I more or less agree with your comments
@Dave. 'acres of corn and wheat' strikes me as a rather niave view of farming, like it came out a pre-school book. A lot of farmland in the UK is totally unsuitable for arable crops, a lot is utilised for producing animals such as sheep. (It was mostly this kind of land that the ex-Defra person said we should re-wild, re-forest.)
As you state there are a lot of different approaches, some of which we may
have to take up. i.e. arable land has it's own problems, for example soil degradation which is currently being exacerbated by climate changes and commerical farming practices across the globe as well as here in Blighty.
While eating less meat is a solution that would have huge positive environmental benefits, it's a solution that I'm afraid won't work if it was just down to 'people to come together'. (And I include my gym-going, strength focused self, gotta have my protein!) Meat has been and is seen as a premium highly attractive food source that the rich eat, so most of us are going to strive to eat a lot of it.
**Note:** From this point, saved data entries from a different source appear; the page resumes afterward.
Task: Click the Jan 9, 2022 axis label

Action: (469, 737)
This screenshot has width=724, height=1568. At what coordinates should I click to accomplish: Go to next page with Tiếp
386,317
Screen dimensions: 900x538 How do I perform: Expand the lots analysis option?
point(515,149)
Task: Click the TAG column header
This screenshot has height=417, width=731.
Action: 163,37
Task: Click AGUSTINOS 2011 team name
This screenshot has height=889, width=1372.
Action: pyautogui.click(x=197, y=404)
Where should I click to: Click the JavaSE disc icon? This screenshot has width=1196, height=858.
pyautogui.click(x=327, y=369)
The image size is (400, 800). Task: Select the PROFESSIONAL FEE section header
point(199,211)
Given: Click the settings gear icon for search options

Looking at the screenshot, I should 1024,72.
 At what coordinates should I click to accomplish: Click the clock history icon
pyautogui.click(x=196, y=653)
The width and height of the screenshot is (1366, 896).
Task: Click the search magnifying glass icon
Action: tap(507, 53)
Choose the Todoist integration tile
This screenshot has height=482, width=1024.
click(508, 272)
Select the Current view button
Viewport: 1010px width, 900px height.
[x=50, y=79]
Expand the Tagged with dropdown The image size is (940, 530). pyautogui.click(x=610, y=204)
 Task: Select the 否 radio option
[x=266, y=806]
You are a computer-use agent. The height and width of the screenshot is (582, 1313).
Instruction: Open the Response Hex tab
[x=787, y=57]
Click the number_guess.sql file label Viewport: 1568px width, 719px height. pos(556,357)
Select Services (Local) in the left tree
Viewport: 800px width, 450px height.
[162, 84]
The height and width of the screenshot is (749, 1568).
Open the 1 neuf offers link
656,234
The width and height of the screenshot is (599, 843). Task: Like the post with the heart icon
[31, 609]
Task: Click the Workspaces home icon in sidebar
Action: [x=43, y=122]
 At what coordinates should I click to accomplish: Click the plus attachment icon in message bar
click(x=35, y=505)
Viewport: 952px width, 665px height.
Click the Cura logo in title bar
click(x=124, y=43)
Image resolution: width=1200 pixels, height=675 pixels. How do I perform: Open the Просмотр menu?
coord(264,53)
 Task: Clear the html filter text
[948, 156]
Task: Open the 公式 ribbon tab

I fear, like yourself, that only some sort of catastrophe will shake the collective understanding that trying to give 7 billion people a US diet of meat is currently totally unsustainable.
As for your power musing, mmm... solar panels, tidal power, wind, hydroelectric and geothermal all just use energy that would have been there in the first place, so fundamentally it's a zero-sum game, they are extracting energy and converting it into another form. Same actually, for the use of Uranium in fission power - if we didn't use it, the ore would just sit in the Earth's crust and release its heat there anyway. Coal and natural gas pockets are clearly different.
As for the problems...give me those problems rather than increasing the amount of greenhouse gases via coal and gas use or the other pollutions that impact all parts of the ecosystem - you'd prefer acid rain and choking clouds of combusted wood or coal waste? I think that impacts the ecosystem far far more than a few birds hitting wind turbines.
Uranium, yes, is limited, but I think we've got a 1000 years of the stuff. If we really have to rely on Uranium a bit, that should give us enough time to change over. Hopefully we don't need to lean too much on it, as I don't think we are the sort of species that can handle trying to keep the increasing pile of dangerous waste safe from this technology for hundreds of thousands of years.
Perhaps - in fifty years
- fusion will be working commercially, or perhaps India can get Thorium reactors to work and we can quickly get rid of 20th Century fission as well.